*What this task involves*
Without the pictures, repeat all of the data exactly as it appears below.

[Stored dataset items]
★ ★ ★

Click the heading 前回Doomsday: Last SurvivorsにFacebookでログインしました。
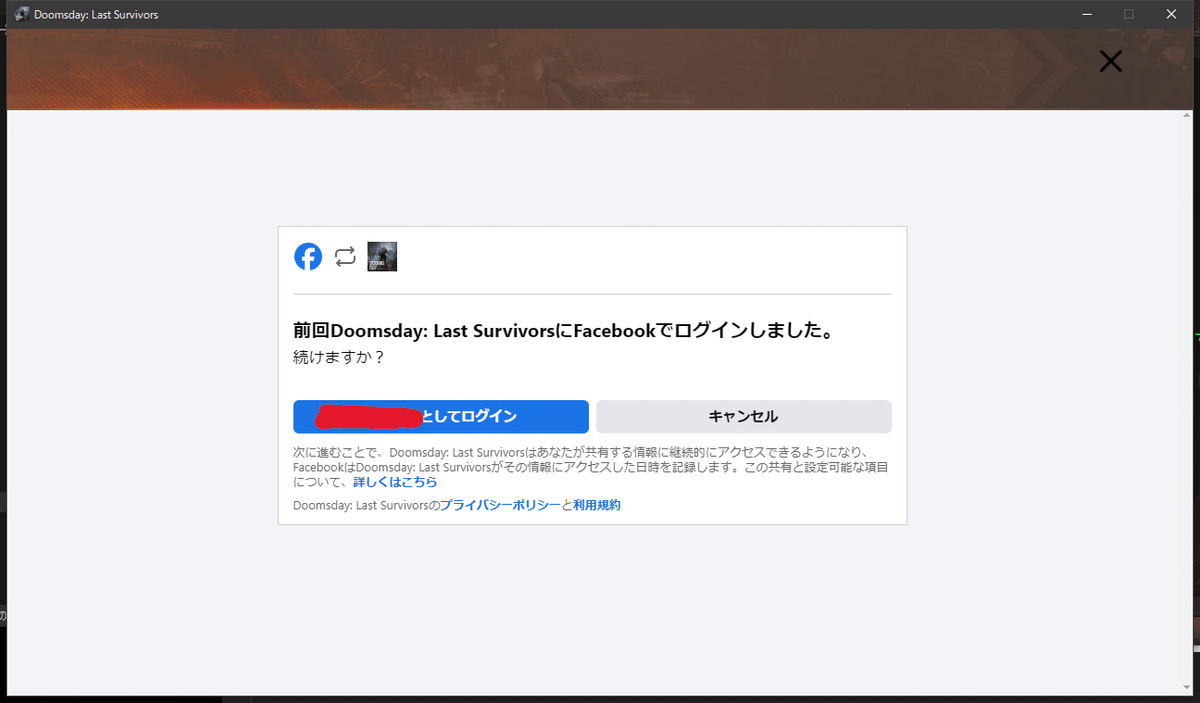Screen dimensions: 1200x703 click(564, 332)
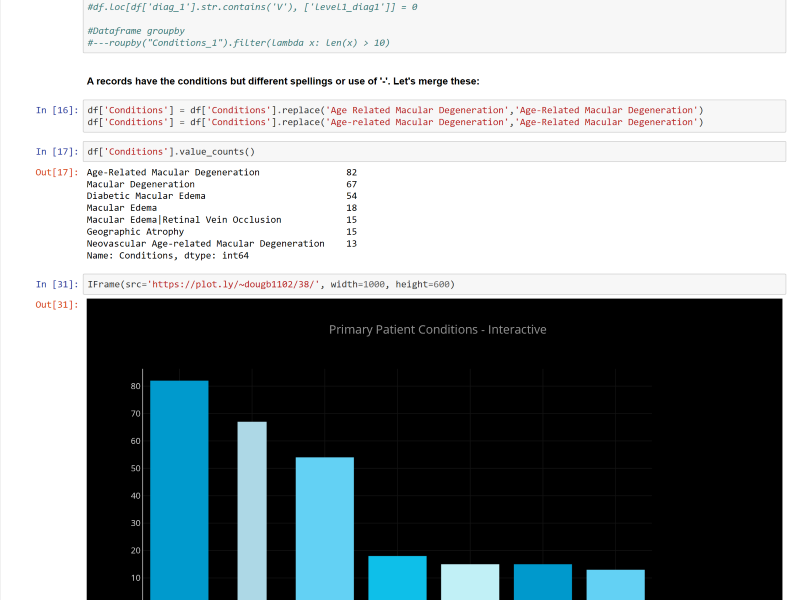The image size is (800, 600).
Task: Click the palest short bar, fifth in chart
Action: click(470, 581)
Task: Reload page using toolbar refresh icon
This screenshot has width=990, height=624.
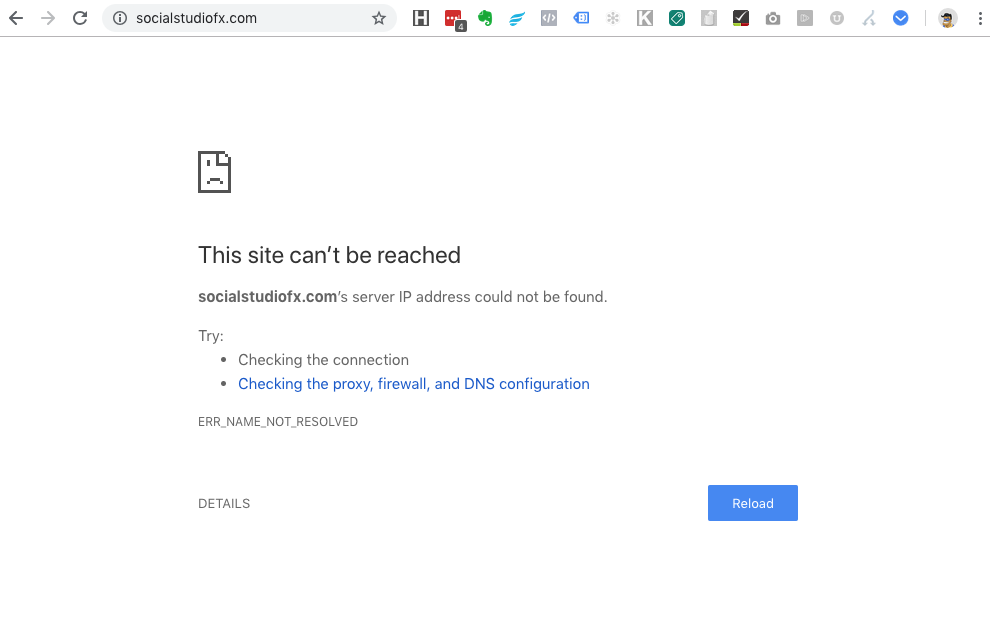Action: click(80, 18)
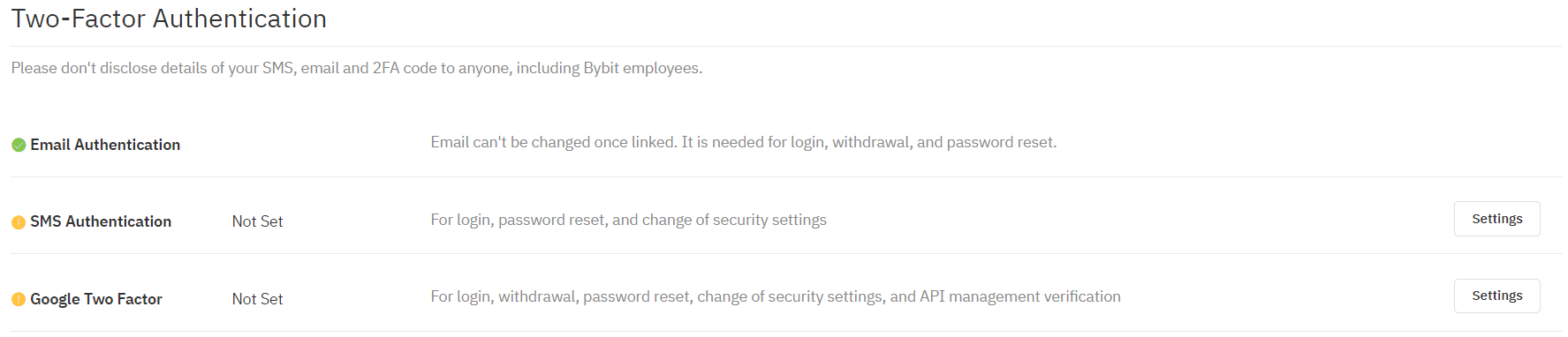Image resolution: width=1568 pixels, height=337 pixels.
Task: Click the words 'Bybit employees' in the notice
Action: 642,68
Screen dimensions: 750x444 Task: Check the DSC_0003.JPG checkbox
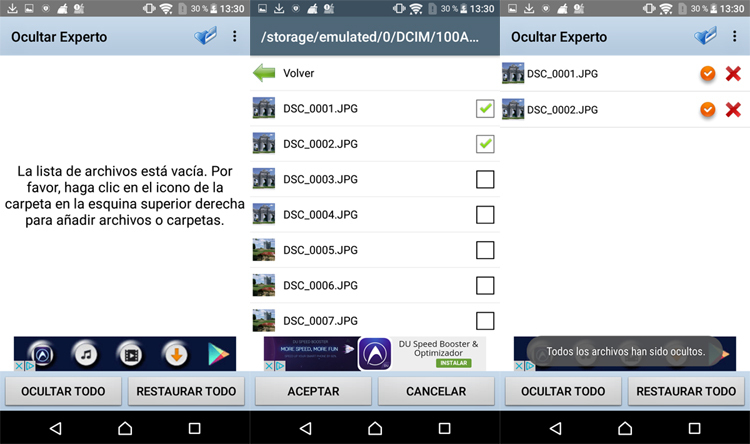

★ ★ ★

*Reply to the exercise*
Click the heading 前回Doomsday: Last SurvivorsにFacebookでログインしました。
Screen dimensions: 1200x703 click(564, 332)
The image size is (800, 600).
Task: Click the palest short bar, fifth in chart
Action: click(470, 581)
Task: Reload page using toolbar refresh icon
This screenshot has width=990, height=624.
Action: click(80, 18)
Image resolution: width=1568 pixels, height=337 pixels.
Task: Click the words 'Bybit employees' in the notice
Action: 642,68
Screen dimensions: 750x444 Task: Check the DSC_0003.JPG checkbox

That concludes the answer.